EXERCISE AIM:
Find every line in the records below that contains "agent", and copy it.

== Segment start ==

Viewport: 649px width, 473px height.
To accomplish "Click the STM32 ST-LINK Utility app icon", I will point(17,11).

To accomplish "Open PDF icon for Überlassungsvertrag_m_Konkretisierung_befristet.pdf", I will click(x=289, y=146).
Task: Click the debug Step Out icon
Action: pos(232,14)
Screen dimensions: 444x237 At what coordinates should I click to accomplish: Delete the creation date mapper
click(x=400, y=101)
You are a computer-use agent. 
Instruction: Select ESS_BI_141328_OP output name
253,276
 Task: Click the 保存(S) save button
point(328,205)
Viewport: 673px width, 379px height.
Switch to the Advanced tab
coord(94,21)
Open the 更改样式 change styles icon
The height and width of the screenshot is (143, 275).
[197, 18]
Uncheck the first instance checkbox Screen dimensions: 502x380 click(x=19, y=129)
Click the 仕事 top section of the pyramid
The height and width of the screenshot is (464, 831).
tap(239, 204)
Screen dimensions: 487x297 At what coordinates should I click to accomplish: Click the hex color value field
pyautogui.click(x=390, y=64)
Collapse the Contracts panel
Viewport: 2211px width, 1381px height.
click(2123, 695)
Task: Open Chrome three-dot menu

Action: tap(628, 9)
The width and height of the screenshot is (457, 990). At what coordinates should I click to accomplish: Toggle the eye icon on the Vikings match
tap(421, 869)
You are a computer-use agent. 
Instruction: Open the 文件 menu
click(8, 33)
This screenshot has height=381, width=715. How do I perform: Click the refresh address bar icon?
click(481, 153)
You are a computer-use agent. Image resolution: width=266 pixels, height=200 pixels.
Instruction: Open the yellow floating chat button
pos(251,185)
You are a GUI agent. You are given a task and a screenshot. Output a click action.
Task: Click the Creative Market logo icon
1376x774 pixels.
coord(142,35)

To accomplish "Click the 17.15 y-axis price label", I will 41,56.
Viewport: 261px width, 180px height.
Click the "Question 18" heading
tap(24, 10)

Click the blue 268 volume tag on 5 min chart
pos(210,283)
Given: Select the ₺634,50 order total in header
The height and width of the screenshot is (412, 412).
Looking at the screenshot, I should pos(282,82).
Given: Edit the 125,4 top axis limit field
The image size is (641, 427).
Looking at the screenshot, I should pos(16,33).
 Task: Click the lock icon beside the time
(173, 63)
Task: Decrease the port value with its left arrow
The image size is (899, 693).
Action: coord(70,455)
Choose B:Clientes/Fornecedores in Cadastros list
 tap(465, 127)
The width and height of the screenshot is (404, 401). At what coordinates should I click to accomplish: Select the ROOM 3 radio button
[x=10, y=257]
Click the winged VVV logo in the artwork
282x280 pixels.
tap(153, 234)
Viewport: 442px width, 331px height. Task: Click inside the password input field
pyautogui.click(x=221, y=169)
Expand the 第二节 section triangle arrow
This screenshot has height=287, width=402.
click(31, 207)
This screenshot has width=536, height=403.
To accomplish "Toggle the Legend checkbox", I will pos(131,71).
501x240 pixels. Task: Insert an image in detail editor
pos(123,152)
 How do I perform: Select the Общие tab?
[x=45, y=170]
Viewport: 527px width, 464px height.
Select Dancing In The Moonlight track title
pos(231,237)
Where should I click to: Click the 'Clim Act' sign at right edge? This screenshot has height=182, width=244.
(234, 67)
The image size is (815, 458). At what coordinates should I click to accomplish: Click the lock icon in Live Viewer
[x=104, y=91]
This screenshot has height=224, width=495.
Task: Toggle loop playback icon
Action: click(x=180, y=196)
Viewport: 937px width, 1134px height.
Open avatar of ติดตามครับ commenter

== Segment end ==

FINISHED TASK:
You are a computer-use agent. 
You are a computer-use agent. 
You are a computer-use agent. Image resolution: width=266 pixels, height=200 pixels.
You are a GUI agent. You are given a task and a screenshot. Output a click action.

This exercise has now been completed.